Fenger Pointing

Becky Fenger | August 26, 2009

A rotten apple story

Becky FengerDon Hewitt, creator and executive producer of the long-running television show “60 Minutes,” died last Wednesday at age 86. This past Sunday, he was given 60 minutes of accolades for his half century of work at CBS News. Rightly so. I seldom missed an airing of the Sunday night show myself.

Hewitt is credited with forever changing the course of broadcast news by co-mingling journalism and show business, his two loves. “I consider myself a guy who married ‘show biz’ and ‘news biz,” he said. Good coupling for him; sometimes not such a good union for the truth.

“Don Hewitt would do just about anything to get the story and shaft the competition,” Morley Safer offered. Unfortunately, that tenacity came back to bite participants on his program who can testify to science losing out to sensationalism when ratings were a driving force behind “gotcha” storylines.

I remember well when my friend, Dr. Elizabeth Whelan, president of the American Council on Science and Health (ACSH) shared her personal interactions with Don Hewitt during the big Alar-on-apples scare back in 1989. Remember the panic when “60 Minutes” claimed that Alar-treated apples caused cancer in kids? “It was an outrageous piece of TV journalism,” said Dr. Whelan, “and ACSH immediately complained.” Hewitt was asked to straighten out some of the false claims of the alarmist script and issue an apology for the segment. For the next ten years, Dr. Whelan hounded Hewitt for an apology for unnecessarily scaring the apple-eating public and collapsing much of the apple growing industry in the northwest United States.

“During that time, famous authorities including Surgeon General Dr. C. Everett Koop, the World Health Organization, and more came out saying there was no scientific basis for the Alar scare,” Dr. Whelan related. Finally, finally, Don Hewitt admitted to her the segment was a mistake.
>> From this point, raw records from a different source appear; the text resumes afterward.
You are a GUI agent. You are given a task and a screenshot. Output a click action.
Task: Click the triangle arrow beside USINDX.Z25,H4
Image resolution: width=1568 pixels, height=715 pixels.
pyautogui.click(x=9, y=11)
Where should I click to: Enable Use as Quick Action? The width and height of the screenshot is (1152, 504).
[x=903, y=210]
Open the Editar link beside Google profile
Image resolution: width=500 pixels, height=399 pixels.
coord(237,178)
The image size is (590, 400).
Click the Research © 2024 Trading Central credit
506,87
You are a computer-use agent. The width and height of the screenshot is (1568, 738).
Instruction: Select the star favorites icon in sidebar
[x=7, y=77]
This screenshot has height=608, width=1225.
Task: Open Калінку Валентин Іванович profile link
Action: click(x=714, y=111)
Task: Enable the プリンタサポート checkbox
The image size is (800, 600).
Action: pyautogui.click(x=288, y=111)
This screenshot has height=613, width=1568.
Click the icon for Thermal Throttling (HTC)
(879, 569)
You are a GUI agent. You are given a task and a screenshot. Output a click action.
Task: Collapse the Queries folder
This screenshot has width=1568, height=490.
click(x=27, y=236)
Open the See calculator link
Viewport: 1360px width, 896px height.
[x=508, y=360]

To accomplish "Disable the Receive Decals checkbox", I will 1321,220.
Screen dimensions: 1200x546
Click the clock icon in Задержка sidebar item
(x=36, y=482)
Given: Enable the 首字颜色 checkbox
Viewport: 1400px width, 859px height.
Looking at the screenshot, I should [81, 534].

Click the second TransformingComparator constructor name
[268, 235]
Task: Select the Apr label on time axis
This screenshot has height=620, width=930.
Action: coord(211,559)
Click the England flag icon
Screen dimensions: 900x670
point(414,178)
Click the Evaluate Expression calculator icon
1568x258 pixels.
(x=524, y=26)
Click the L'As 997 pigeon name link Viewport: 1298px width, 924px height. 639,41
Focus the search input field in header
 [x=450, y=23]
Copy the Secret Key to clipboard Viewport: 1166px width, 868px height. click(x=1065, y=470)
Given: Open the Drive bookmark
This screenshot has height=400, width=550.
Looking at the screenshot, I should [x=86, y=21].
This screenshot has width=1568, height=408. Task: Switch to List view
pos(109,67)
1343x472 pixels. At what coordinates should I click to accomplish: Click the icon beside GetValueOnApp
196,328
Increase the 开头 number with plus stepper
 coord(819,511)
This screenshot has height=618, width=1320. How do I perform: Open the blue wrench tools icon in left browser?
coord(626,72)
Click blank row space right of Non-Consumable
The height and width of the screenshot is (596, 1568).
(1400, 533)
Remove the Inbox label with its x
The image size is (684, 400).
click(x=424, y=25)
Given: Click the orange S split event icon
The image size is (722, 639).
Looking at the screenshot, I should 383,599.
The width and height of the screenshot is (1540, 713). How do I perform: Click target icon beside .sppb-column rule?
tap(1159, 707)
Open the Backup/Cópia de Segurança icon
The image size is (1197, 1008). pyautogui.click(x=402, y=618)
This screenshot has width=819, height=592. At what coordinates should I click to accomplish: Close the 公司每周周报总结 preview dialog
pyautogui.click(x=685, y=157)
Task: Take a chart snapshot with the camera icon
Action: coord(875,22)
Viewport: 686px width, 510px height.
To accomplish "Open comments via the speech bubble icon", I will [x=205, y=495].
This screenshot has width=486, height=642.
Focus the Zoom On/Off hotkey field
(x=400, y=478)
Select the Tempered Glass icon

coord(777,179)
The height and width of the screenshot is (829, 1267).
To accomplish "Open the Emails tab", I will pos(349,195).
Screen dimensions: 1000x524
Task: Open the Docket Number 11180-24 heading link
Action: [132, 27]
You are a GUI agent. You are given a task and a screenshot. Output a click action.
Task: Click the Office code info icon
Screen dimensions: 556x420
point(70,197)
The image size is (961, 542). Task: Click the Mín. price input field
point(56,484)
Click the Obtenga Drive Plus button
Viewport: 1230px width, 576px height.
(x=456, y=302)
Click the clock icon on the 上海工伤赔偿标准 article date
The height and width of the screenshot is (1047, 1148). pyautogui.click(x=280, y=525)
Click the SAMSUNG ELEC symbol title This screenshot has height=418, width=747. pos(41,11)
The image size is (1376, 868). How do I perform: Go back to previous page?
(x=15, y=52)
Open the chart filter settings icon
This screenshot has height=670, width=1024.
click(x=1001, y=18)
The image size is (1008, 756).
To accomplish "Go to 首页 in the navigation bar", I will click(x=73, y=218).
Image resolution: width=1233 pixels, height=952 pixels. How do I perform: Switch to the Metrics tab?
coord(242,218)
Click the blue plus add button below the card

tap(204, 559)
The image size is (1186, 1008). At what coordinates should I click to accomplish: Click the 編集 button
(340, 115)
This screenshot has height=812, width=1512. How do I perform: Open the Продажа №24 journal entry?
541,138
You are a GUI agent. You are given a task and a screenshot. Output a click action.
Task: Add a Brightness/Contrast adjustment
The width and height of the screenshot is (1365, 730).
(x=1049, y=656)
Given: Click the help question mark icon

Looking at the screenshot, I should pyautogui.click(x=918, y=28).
To get an official apology, however, Hewitt told Whelan she would have to get the show’s producer for that segment, Ed Bradley, to also agree it was a mistake to have aired it. Bradley repeatedly ignored her pleas. (Maybe he was out shopping for a new earring.)
Here’s where the saga gets rich. On exactly the tenth anniversary of the scandalous Alar story, Dr. Whelan found herself seated two rows in front of Bradley on a flight from D.C. to New York. Taking advantage of the situation, she passed him a note saying she was still waiting to hear from him. When the plane landed, Bradley set a new record for sprinting in getting off the plane!

Hewitt’s only fear “was being bored,” his co-workers acknowledged. A mark of good journalism is issuing corrections when the proof is overwhelming. Setting the record straight may be boring, but it’s the right thing to do, dammit.

Now, here’s been my quandary for the last twenty years, since the application of sound science in public policy formation has been my passion for decades. Actress Meryl Streep played a big role in the Alar hoax. She testified in front of Congress, warning of the death of our children if they should partake of eating apples. She portrayed dire consequences from apple munching, not unlike that which befell Eve in the Garden. Purists would have me boycott her movies. I happen to think Meryl Streep is our greatest living actress. If I were to shun her movies as punishment for her being used as a patsy for the demonization of the chemical Alar, I would never get to relish her magnificent portrayal of Julia Child in the movie, “Julie and Julia.” The flesh is weak and the appetite for experiencing perfection rages.